Extrait source
■ ■ ■

Reconnaissance pour le peuple grec, exprimée avec différentes nuances par les trois leaders religieux : dans un moment de grande difficulté à cause de la grave crise économique, les gens réussissent à trouver les ressources pour ouvrir les bras et le cœur à celui qui est en fuite vers un futur ; il en est ainsi des nombreux volontaires qui sont venus de tous les coins d’Europe et du monde. Pauline, originaire de l’Afrique du Sud, de la communauté des Focolari, vit depuis des années entre Athènes et Lesbos. Plus d’une fois, elle a assisté aux débarquements et a secouru les réfugiés : « Le Pape a donné aussi un message politique à propos de l’ouverture des frontières. Je me demande pourquoi il n’est pas allé à Idomeni. Peut-être cela aurait-il été un geste politique trop explicite ». Chiara, de l’association Pape Jean XXIII : « Il a dit ce que je sens depuis longtemps : arrêtons de classifier ces gens seulement comme ‘réfugiés’, comme des numéros. C’est l’heure des contacts personnels, de connaître les histoires » ; tandis qu’ Eugenio, du Corps Italien de Secours de l’Ordre de Malte, déclare : « J’ai été ému lorsqu’il a parlé des enfants morts dans la mer, parce que j’ai moi-même vu ces scènes. J’ai pu lui serrer la main et j’ai reçu de la force pour mon travail ». Cristina est catholique et ses grands-parents ont fui comme réfugiés, de la Turquie à Losbos : « Cela a été un événement historique, impensable pour cette ile. Cela me semble être un rêve ».

■ ■ ■

Données fournies
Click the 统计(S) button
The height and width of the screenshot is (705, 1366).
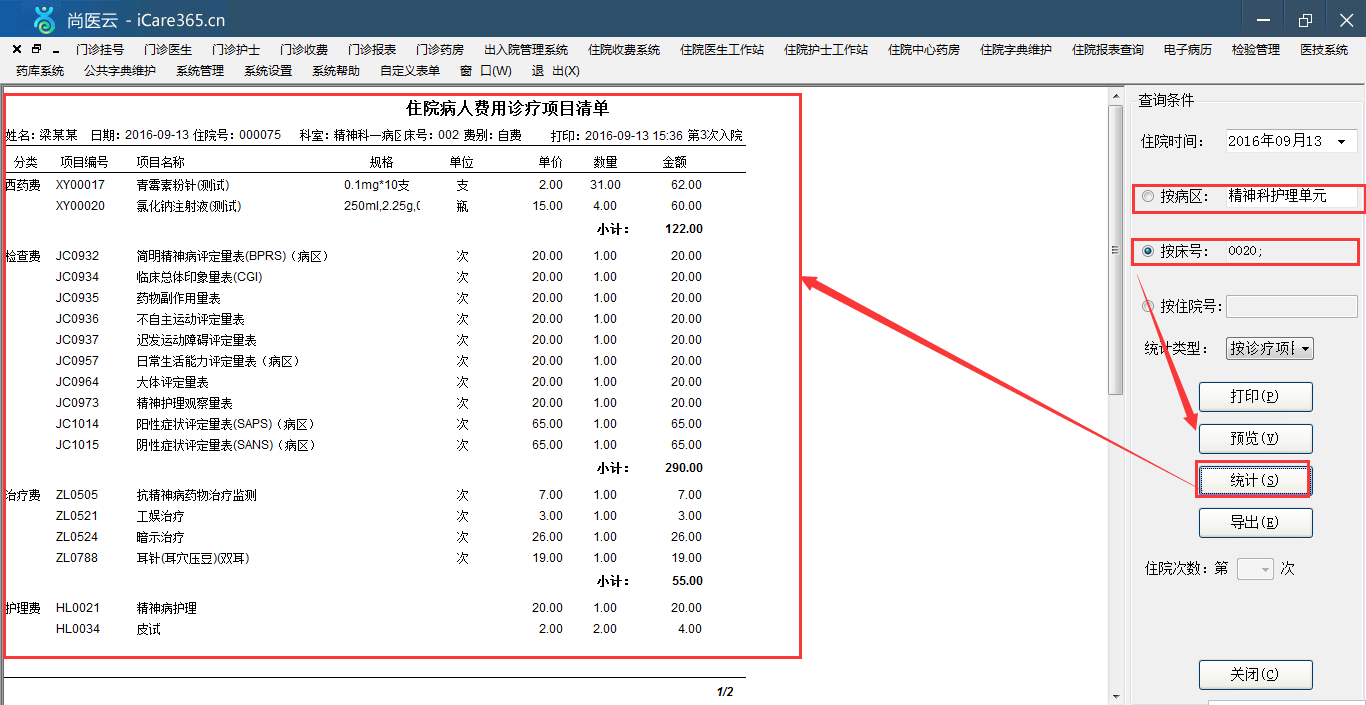click(1254, 481)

■ ■ ■

Consigne de l'exercice
Poursuivez le texte sur les réactions à la venue du Pape à Lesbos, en reprenant après sa dernière phrase.

Réponse de l'exercice
Le Père Maurice, coordinateur du JRS (Jesuit Refugee Service) en Grèce, déclare : « Tout a été important : les paroles, les gestes, le silence. Tout parlait de soi. Le moment le plus fort, dans les ”carcere (prisons)” : le contact personnel du Pape avec chacun ». « Un message commun a été envoyé aux réfugiés – affirme encore le religieux, engagé en première ligne pour l’accueil – Ils sont en majorité d’origine ou de foi musulmane. Ils découvrent une terre dont les racines sont chrétiennes. Il est donc important qu’ils voient l’unité des leaders chrétiens et le rapprochement que ceux-ci désirent leur témoigner ». « Émouvant. C’est très important du point de vue œcuménique et politique, pour la rencontre avec le premier ministre, Alexis Tsipras », commente Vasileios Meichanetsidis, de Apostoli, une ong de l’Église orthodoxe. « Le Pape a reconnu tout ce que les Grecs ont fait, et les Grecs l’ont accueilli avec joie ».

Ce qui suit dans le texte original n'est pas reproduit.